See also Duvoisin v. Kennerly, Montgomery, Howard & Finley (In re Southern Industr. Banking Corp.), 99 B.R. 827, 839 (Bankr.E.D.Tenn.1989). It therefore appears that Dey was either a mediate or an immediate transferee within the meaning of § 550(a)(2).
In order to recover from Dey as a mediate or immediate transferee, the plaintiff has the burden of proving that Dey did not take the transfer for value and in good faith, and that he had knowledge of the voidability of the transfer. See § 550(b)(1); Sarasota Plaza Assoc. Ltd. Partnership v. Trupin (In re Sarasota Plaza Assoc. Ltd. Partnership), 105 B.R. 109, 110 (Bankr.M. D.Fla.1989); In re Instrument Sales & Serv., Inc., supra, 99 B.R. at 746; DeRochfort Co. Ltd. v. Sunshine State Bank (In re DeRochfort Co. Ltd.), 22 B.R. 826, 827 (Bankr.S.D.Fla.1982). The plaintiff has not offered a scintilla of evidence to satisfy that burden and appears to have completely ignored the § 550 issue. Dey, on the other hand, presented testimony that KOD did not know that the debtor planned to file a petition and that the transfer to KOD was for value, i.e., that it was fair compensation for hours of legal services actually performed.

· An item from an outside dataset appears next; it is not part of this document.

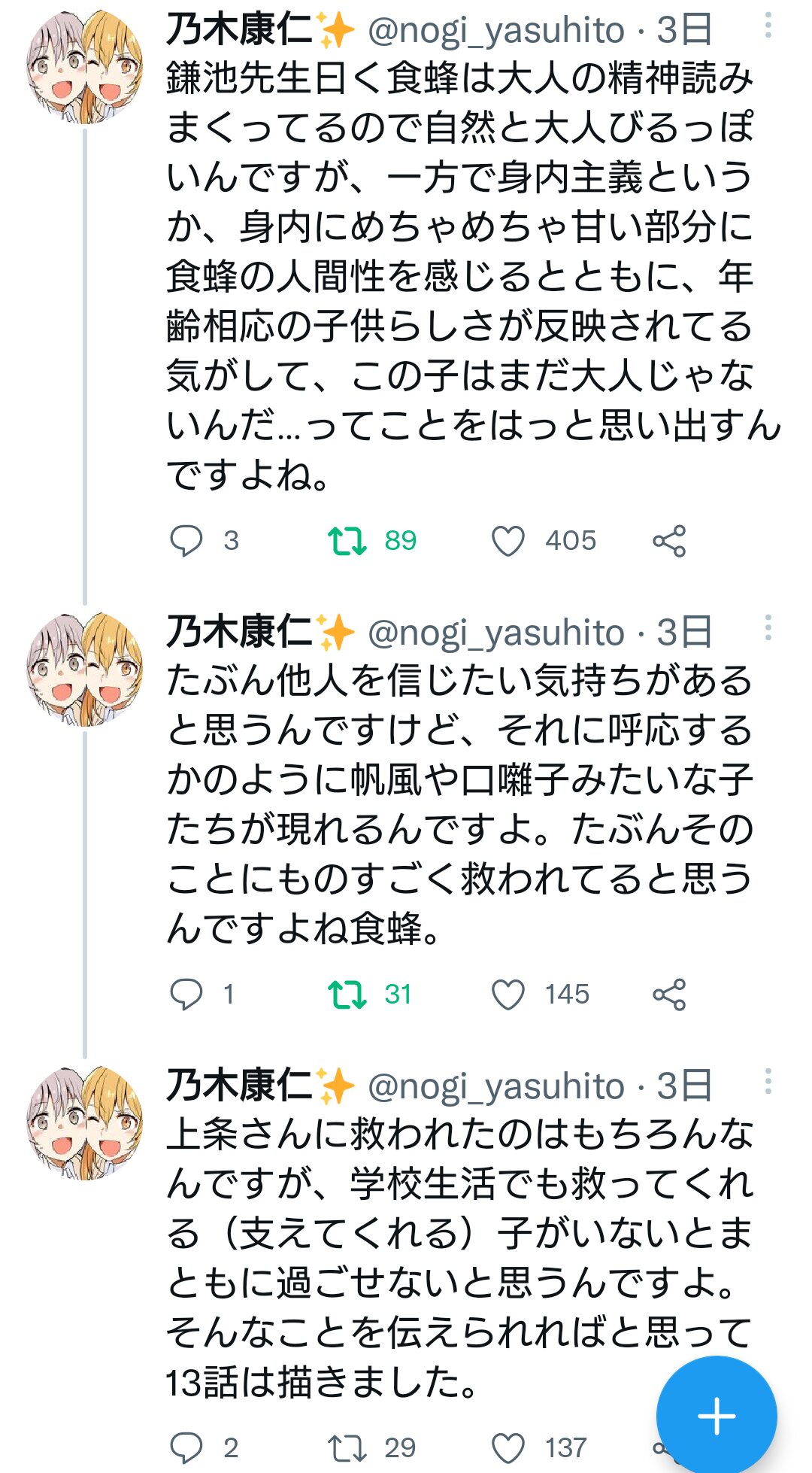Like the first tweet with 405 likes
The image size is (812, 1473).
pyautogui.click(x=508, y=541)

For the foregoing reasons, IT IS ORDERED that judgment enter in favor of Dey.
[1] The plaintiff's claims against the defendants Robert W. Breck and Edward J. Fennell have been settled, leaving Dey as the sole defendant. The evidence, however, has disclosed that Dey deposited the garnished fund less sheriff Fennell's fee into KOD's trustee account and that the fund less Breck's share is now held by KOD.

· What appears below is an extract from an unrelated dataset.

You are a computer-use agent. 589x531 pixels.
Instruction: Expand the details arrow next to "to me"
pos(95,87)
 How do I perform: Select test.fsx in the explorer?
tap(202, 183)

[2] Code § 547(b) provides:
Except as provided in subsection (c) of this section, the trustee may avoid any transfer of an interest of the debtor in property
(1) to or for the benefit of a creditor;
(2) for or on account of an antecedent debt owed by the debtor before such transfer was made;
(3) made while the debtor was insolvent;
(4) made
(A) on or within 90 days before the date of the filing of the petition; or
(B) between ninety days and one year before the date of the filing of the petition, if such creditor at the time of such transfer was an insider; and
(5) that enables such creditor to receive more than such creditor would receive if
(A) the case were a case under chapter 7 of this title;
(B) the transfer had not been made; and
(C) such creditor received payment of such debt to the extent provided by the provisions of this title.
[3] A charging lien is "a lien placed upon any money recovery or fund due the client at the conclusion of suit." Marsh, Day & Calhoun v. Solomon, 204 Conn. 639, 643, 529 A.2d 702 (1987). See also In re Knudsen Bros. Dairy, Inc., 24 B.R. 418, 420-21 (Bankr.D.Conn.1982) (in certain circumstances "by Connecticut Common law, an equitable attorney's lien attaches to the [judgment or] settlement proceeds which relates back to the fee agreement. . . . Such a lien survives bankruptcy.").